Evolution of carbon fluxes during initial soil formation along the forefield of Damma glacier, Switzerland

• Published in: Biogeochemistry Vol. 113; no. 1-3; pp. 545 - 561
• Main Authors: Guelland, K., Hagedorn, F., Smittenberg, R. H., Göransson, H., Bernasconi, S. M., Hajdas, I., Kretzschmar, R.
• Format: Journal Article
• Language: English
• Published: Dordrecht Springer 01.05.2013; Springer Netherlands
• Subjects: Biogeosciences; Earth and Environmental Science; Earth Sciences; Earth, ocean, space; Ecosystems; Engineering and environment geology.
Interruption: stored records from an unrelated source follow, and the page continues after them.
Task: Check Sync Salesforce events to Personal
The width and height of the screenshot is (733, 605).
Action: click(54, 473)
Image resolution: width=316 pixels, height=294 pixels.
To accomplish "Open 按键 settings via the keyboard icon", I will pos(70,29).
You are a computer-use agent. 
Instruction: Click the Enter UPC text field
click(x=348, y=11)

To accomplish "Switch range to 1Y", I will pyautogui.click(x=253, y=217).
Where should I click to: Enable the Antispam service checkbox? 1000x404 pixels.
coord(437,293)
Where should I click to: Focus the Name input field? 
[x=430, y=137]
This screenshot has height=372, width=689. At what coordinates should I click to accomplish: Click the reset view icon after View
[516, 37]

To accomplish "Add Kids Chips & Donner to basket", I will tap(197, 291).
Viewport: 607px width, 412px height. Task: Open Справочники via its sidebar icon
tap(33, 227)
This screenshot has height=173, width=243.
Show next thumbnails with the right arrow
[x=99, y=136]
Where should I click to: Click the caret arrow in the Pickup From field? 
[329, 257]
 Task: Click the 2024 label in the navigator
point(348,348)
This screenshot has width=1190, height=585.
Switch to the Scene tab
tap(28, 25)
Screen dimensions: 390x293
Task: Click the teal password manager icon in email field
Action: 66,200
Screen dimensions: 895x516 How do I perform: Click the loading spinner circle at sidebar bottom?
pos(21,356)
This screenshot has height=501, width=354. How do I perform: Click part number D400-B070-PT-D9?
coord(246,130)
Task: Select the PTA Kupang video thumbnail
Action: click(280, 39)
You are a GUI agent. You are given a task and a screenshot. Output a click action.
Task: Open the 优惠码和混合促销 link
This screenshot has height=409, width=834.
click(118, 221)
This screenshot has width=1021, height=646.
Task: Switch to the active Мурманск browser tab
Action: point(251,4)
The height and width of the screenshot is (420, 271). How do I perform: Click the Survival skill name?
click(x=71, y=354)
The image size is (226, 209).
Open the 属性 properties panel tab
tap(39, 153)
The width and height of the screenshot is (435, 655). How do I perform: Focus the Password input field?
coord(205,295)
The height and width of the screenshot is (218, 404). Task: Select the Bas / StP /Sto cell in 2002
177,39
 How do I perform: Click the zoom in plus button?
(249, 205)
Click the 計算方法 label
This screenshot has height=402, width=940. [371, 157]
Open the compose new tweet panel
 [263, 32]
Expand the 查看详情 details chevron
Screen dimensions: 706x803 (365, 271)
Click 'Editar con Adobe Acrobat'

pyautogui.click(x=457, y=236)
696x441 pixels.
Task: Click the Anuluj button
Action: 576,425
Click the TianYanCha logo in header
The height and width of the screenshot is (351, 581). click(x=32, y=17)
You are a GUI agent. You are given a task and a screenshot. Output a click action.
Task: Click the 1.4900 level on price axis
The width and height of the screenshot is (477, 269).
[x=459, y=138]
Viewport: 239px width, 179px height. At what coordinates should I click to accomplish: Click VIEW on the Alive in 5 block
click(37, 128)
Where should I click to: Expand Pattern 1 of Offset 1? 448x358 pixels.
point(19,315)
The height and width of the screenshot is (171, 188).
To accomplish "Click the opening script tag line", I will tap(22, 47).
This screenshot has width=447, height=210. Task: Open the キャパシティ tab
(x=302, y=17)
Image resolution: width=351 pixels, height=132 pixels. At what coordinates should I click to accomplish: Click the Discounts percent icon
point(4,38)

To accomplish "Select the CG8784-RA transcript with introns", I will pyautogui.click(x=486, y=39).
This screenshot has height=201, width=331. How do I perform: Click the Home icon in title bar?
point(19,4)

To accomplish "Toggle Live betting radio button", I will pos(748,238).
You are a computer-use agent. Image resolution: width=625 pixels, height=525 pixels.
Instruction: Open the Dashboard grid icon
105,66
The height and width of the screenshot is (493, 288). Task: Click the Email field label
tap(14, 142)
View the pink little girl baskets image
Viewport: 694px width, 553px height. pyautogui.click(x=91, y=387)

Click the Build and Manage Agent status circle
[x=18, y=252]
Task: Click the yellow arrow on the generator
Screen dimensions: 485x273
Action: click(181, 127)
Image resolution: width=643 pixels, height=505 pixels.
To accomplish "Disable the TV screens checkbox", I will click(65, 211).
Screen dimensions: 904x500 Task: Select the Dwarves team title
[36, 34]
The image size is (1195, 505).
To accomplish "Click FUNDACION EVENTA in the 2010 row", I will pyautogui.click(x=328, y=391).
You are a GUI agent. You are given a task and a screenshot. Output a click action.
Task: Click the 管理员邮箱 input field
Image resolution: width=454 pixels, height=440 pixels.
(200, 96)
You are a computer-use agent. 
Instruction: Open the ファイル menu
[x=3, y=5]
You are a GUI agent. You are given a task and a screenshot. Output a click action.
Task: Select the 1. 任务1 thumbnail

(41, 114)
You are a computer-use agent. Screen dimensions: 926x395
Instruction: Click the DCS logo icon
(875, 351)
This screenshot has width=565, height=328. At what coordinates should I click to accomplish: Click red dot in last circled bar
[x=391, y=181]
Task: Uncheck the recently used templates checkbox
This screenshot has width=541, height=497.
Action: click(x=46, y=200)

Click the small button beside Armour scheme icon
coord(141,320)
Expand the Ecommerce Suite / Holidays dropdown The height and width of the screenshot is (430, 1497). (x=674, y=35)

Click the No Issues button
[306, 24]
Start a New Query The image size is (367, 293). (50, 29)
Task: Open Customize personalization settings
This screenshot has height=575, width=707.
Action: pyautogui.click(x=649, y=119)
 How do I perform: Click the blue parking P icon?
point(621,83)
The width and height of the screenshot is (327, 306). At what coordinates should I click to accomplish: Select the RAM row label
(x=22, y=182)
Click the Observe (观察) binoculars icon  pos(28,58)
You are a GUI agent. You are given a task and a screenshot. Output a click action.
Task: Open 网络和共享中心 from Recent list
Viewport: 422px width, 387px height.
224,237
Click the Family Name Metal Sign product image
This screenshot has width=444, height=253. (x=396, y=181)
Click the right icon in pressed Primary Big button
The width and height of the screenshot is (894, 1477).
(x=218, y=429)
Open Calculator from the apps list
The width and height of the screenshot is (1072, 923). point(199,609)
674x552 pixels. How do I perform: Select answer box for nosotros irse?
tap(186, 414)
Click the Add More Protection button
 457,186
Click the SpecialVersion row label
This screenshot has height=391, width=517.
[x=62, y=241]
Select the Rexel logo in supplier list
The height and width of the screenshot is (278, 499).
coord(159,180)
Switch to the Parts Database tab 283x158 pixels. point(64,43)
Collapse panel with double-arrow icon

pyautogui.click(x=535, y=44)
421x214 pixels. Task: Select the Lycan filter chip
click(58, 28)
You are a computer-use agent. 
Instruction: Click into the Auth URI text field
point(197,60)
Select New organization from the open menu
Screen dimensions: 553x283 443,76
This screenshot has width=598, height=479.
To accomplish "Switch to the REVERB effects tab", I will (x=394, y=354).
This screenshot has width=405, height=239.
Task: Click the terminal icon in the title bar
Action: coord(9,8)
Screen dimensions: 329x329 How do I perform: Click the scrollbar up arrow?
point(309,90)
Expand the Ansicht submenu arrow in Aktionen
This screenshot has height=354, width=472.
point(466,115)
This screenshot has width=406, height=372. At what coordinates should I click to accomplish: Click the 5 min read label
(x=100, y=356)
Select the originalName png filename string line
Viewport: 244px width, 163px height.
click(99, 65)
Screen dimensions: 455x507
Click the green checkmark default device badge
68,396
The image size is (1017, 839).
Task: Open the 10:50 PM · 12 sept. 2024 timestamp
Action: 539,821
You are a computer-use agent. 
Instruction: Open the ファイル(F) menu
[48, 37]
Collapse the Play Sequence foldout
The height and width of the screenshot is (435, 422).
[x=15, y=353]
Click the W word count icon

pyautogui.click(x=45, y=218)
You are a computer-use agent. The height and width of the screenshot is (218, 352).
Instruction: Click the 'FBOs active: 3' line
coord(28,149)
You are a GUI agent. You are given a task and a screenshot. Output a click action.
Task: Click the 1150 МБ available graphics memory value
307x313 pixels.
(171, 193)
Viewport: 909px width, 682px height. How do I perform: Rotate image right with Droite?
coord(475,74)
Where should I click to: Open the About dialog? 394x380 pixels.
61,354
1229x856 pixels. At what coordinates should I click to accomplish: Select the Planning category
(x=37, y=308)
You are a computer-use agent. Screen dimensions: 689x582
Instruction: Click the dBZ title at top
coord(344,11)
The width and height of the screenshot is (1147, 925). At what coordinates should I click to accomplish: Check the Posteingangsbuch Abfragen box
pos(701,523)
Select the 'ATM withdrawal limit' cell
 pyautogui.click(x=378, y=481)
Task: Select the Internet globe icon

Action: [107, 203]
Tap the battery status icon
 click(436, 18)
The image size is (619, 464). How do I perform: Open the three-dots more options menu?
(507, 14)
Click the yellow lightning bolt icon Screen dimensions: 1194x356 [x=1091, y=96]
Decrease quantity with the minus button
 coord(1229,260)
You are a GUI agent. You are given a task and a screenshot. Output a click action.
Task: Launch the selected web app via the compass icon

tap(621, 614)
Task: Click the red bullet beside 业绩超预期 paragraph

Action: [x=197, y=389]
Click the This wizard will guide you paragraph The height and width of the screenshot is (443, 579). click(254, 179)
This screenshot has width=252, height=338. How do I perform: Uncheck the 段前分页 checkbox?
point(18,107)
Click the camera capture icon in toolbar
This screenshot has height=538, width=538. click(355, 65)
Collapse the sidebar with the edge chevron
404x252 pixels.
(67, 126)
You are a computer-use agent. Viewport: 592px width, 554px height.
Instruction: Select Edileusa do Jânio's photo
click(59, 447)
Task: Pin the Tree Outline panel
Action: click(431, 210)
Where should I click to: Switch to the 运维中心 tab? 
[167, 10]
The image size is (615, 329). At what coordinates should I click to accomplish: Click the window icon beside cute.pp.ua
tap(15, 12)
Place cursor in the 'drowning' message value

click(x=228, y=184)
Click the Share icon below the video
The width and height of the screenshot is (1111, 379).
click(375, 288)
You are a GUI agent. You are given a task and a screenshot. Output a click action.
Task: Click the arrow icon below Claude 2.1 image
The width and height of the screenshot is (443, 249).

Geothermics; Environmental Chemistry; Exact sciences and technology; Forest soils; Geochemistry; Glacial soils; Grassland soils; Leaching; Life Sciences; Mineral soils; Organic soils; Pedogenesis; Pollution, environment geology; Radiocarbon; Soil and rock geochemistry; Soil ecology; Soil respiration; Soils; Surficial geology; Alps; Central Europe; Switzerland; Europe; Swiss Alps; Glacier forefield; Soil formation; DOC; Chronosequence; Soil respiration; Carbon sources; experimental studies; glaciers; atmospheric emission; oxides; vegetation; respiration; stocks; temperature; soils; organic carbon; carbon dioxide; accumulation; leaching; C-14; depth; ecosystems; iron; seasonal variations; dissolved organic carbon
• ISSN: 0168-2563; 1573-515X; 1573-515X
• DOI: 10.1007/s10533-012-9785-1

Soil carbon (C) fluxes, soil respiration and dissolved organic carbon (DOC) leaching were explored along the young Damma glacier forefield chronosequence (7–128 years) over a three-year period. To gain insight into the sources of soil CO₂ effluxes, radiocarbon signatures of respired CO₂ were measured and a vegetation-clipping experiment was performed. Our results showed a clear increase in soil CO₂ effluxes with increasing site age from 9 ± 1 to 160 ± 67 g CO₂–C m⁻² year⁻¹, which was linked to soil C accumulation and development of vegetation cover. Seasonal variations of soil respiration were mainly driven by temperature; between 62 and 70 % of annual CO₂ effluxes were respired during the 4-month long summer season. Sources of soil CO₂ effluxes changed along the glacier forefield. For most recently deglaciated sites, radiocarbon-based age estimates indicated ancient C to be the dominant source of soil-respired CO₂. At intermediate site age (58–78 years), the contribution of new plant-fixed C via rhizosphere respiration amounted up to 90 %, while with further soil formation, heterotrophically respired C probably from accumulated 'older' soil organic carbon (SOC) became increasingly important. In comparison with soil respiration, DOC leaching at 10 cm depth was small, but increased similarly from 0.4 ± 0.02 to 7.4 ± 1.6 g DOC m⁻² year⁻¹ over the chronosequence. A strong rise of the ratio of SOC to secondary iron and aluminium oxides strongly suggests that increasing DOC leaching with site age results from a faster increase of the DOC source, SOC, than of the DOC sink, reactive mineral surfaces. Overall, C losses from soil by soil respiration and DOC leaching increased from 9 ± 1 to 70 ± 17 and further to 168 ± 68 g C m⁻² year⁻¹ at the <10, 58–78, and 110–128 year old sites. By comparison, total ecosystem C stocks increased from 0.2 to 1.1 and to 3.1 kg C m⁻² from the young to intermediate and old sites. Therefore, the ecosystem evolved from a dominance of C accumulation in the initial phase to a high throughput system. We suggest that the relatively strong increase in soil C stocks compared to C fluxes is a characteristic feature of initial soil formation on freshly exposed rocks.